One of the benefits to being a parent to kids who are going back to school is that they share all the germs from their classmates. That said, forgive a brief Brain Dump this week. A head cold (or man-flu as my wife likes to joke) has me a little foggy this weekend. That said, there was a ton of stuff going on this week, so I hope you enjoy the collection of finds.
Until next time! Michael
permalinkInteresting Finds
- Analog.js: React has Next.js. Vue has Nuxt.js. Where’s the love for our Angular friends? Brandon Roberts has the answer with Analog.js.
- Goodbye Visual Studio for Mac: Microsoft announced that as of August 2024, Visual Studio for Mac will be retired. They are clearly pushing for those developers to move to VS Code using the new C# Dev Kit & .NET MAUI extensions that were shared in previous Brain Dumps.
- Astro 3.0: If you’ve seen any of my streams, you know I love Astro and this week they released the new version 3.0. Highlights include built-in View Transitions, faster rendering, image optimization and more.
- History of Windows Terminal: I’ve always been a primarily Windows user and I’ve absolutely loved Windows Terminal. This post & video about the history of the journey Windows Terminal took to becoming open source was great.
- InversifyJS: Dependency injection in .NET is very common, but I hadn’t seen it used a lot in JavaScript (outside of frontend frameworks) until recently. InversifyJS is a great IoC for building solid, OOP applications with JavaScript or TypeScript.

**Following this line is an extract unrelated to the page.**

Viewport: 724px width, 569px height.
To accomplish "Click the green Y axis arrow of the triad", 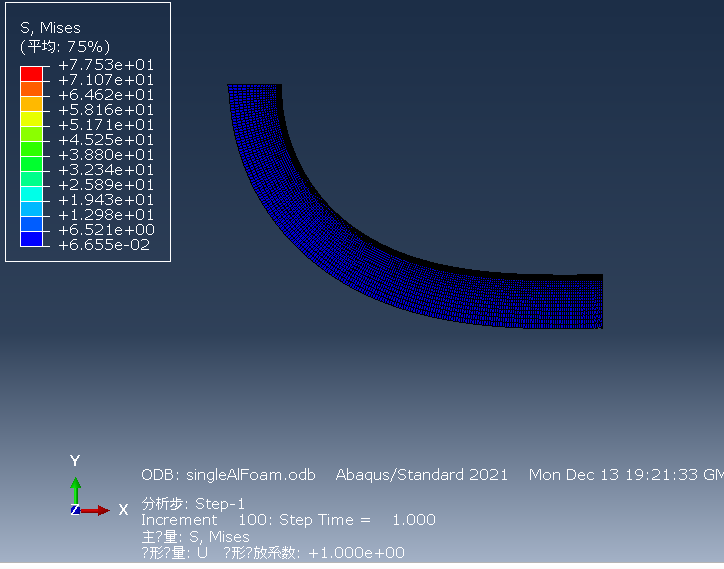I will [75, 490].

- Fast Endpoints: I recently tried out .NET Minimal APIs. I liked the simplification of route creation, but Fast Endpoints takes that to another level. It’s another way of building Minimal APIs, with similar performance, but using less memory and around 35K more requests per second than .NET MVC Controllers.

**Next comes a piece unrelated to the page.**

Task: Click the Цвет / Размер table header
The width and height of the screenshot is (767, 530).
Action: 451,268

- Astro announces Astro Studio: Due to launch in 2024, Astro Studio is a globally-distributed edge data platform, built for Astro. Connect any new or existing Astro project to a dedicated hosted database in seconds. It’s fast everywhere, secure, and unbelievably easy-to-use.

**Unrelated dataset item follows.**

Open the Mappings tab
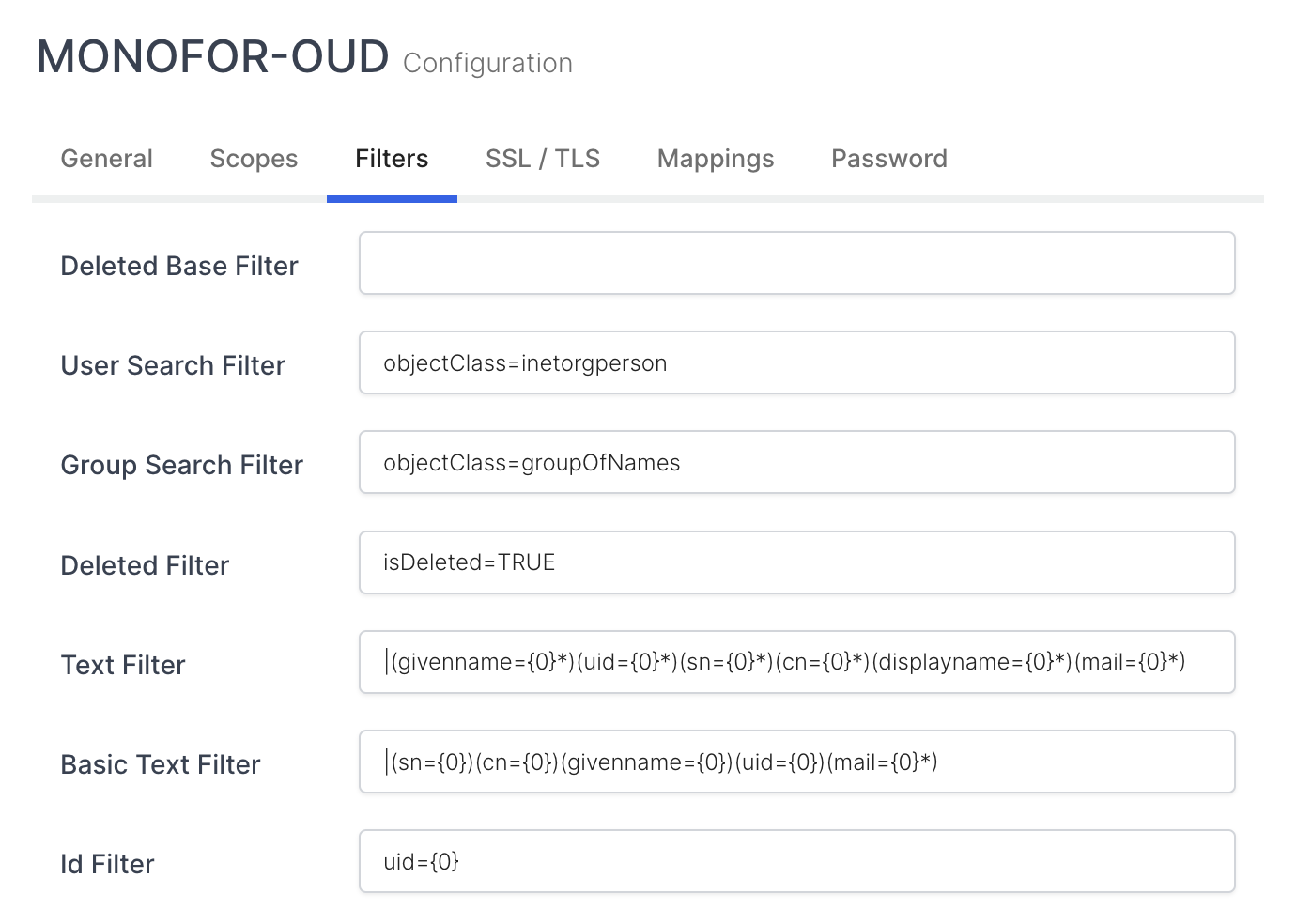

- Rome forked to become Biome.js: Imagine a developer toolchain that removes the need for Babel, ESLint, webpack, Prettier, Jest, and more. That’s what Biome hopes to provide.
- ViteConf 2023: ViteConf is coming this October. It’s a virtual conference focusing on all things powered by Vite. Registration is free.
- Starship: Starship is a must-install when I setup a new machine. It’s a customizable prompt for any shell. Because it runs nearly everywhere, I’m able to customize my Powershell, Bash or other prompts to look the same.
- State of CSS 2023: Are you loosing track of all the CSS stuff? Check out what others are using & thinking about the state of CSS this year.
permalinkBuild with Me Weekly
This week in the Build with Me Community:
permalinkCommunity Content
- Zelcion shared Meta-System, a project he’s been working on for 3 years. An extensible & modular no-code engine.
- Ted released a video on how Microsoft Orleans can save .NET developers from microservices.
permalinkThankful Thursday Highlights
I am thankful to hear changes going to happen at work today and by end of the year.
— Mary Jo
I’m thankful for the awesome people I’ve been able to meet lately, including you guys.
— Zelcion
A good night’s sleep. Been a bit stressed lately so when it happens it’s nice.